We are making excellent progress with the blood borne virus opt-out testing programme in the highest HIV prevalence areas, helping us reach those who do not typically engage with sexual health services and those who are not engaged in care. In its first 28 months, the programme has identified 1,360 undiagnosed or untreated HIV cases, and over 5,000 cases of untreated or undiagnosed hepatitis B and hepatitis C.


Written Question
HIV Infection: Health Services
Monday 14th October 2024

Asked by: Daisy Cooper (Liberal Democrat - St Albans)

Question to the Department of Health and Social Care:

To ask the Secretary of State for Health and Social Care, whether any Integrated Care Boards fund programmes which (a) find and (b) re-engage with people living with HIV who have not accessed HIV care in the last year

Answered by Andrew Gwynne - Parliamentary Under-Secretary (Department of Health and Social Care)

We are making progress in ending new transmissions of HIV within England by 2030 but we know more work needs to be done to achieve our ambitions. The Department, the UK Health and Security Agency, NHS England and a broad range of system partners are working together to develop a new HIV Action Plan, including a focus on HIV care, and retention and reengagement, which we aim to publish by summer 2025.

NHS England’s Service Specification for Adult Specialised Services for People Living with HIV requires all service providers to have a policy describing how they aim to ensure retention in care, and re-engage those lost to care. This service specification is available at the follow link:

https://www.england.nhs.uk/wp-content/uploads/2024/02/New-HIV-prescribed-service-specification-version-4.4.pdf

Commissioning responsibility for adult specialist services for people living with HIV has been delegated by NHS England to integrated care boards (ICB) in the East of England, the Midlands and the North West regions of England from April 2024, with the South West, South East, London, and the North East regions of England to follow in April 2025. NHS England National Specialised Commissioning does not have specific details on the activities of individual ICBs regarding any funded programmes for HIV services to find and re-engage with people living with HIV who have not accessed HIV care in the last year.

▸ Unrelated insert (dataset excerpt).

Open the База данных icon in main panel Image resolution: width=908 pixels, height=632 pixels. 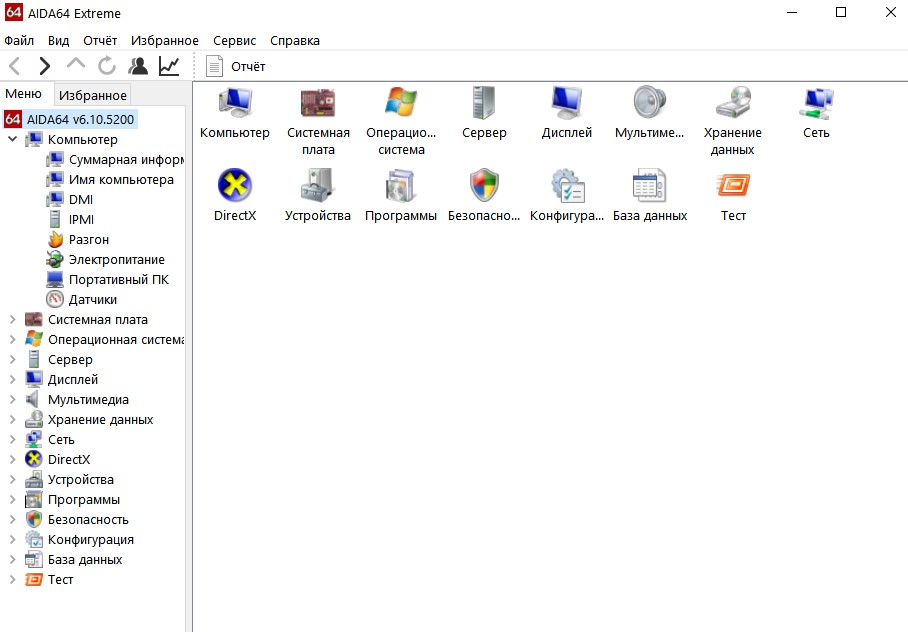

We are making excellent progress with the blood borne virus opt-out testing programme in the highest HIV prevalence areas, helping us reach those who do not typically engage with sexual health services and those who are not engaged in care. In its first 28 months, the programme has identified 1,360 undiagnosed or untreated HIV cases, and over 5,000 cases of untreated or undiagnosed hepatitis B and hepatitis C.